+++ Listed records

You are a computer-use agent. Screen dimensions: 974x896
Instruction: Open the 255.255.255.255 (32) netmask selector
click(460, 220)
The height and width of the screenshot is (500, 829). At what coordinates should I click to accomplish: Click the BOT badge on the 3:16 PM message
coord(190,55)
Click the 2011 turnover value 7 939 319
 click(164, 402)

++++++
+++ Listed records

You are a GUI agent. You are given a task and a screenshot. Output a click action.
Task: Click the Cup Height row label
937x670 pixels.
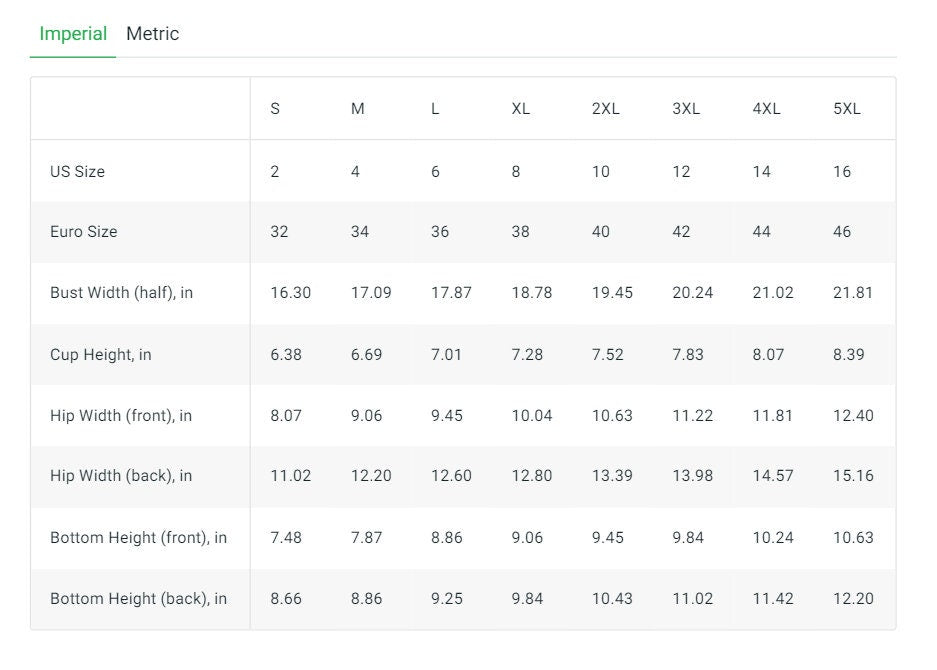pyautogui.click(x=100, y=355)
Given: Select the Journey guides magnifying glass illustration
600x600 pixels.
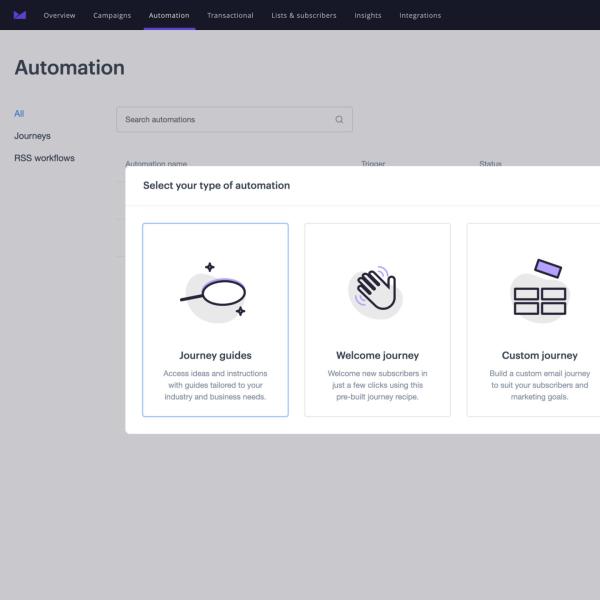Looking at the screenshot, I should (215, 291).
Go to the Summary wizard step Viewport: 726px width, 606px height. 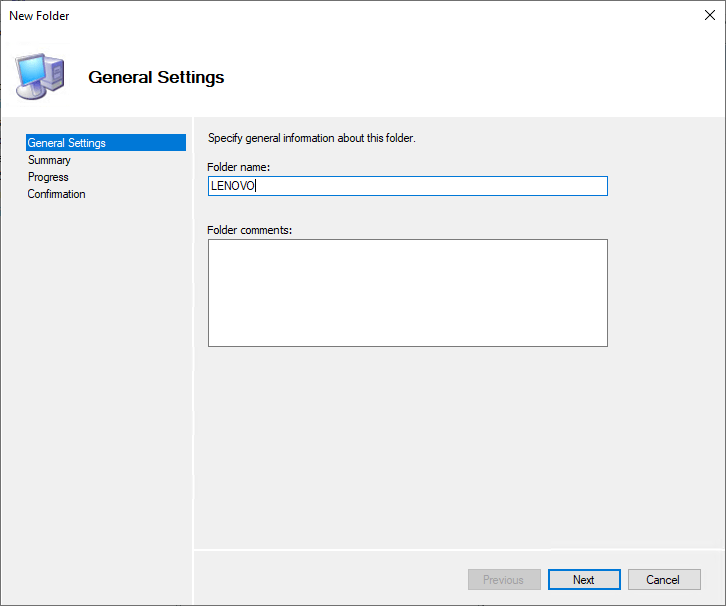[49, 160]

++++++

▶ _Requirement_
Among the entries above, how many lines include the word "agent"? Reply with the number only.

▶ _Exercise response_
2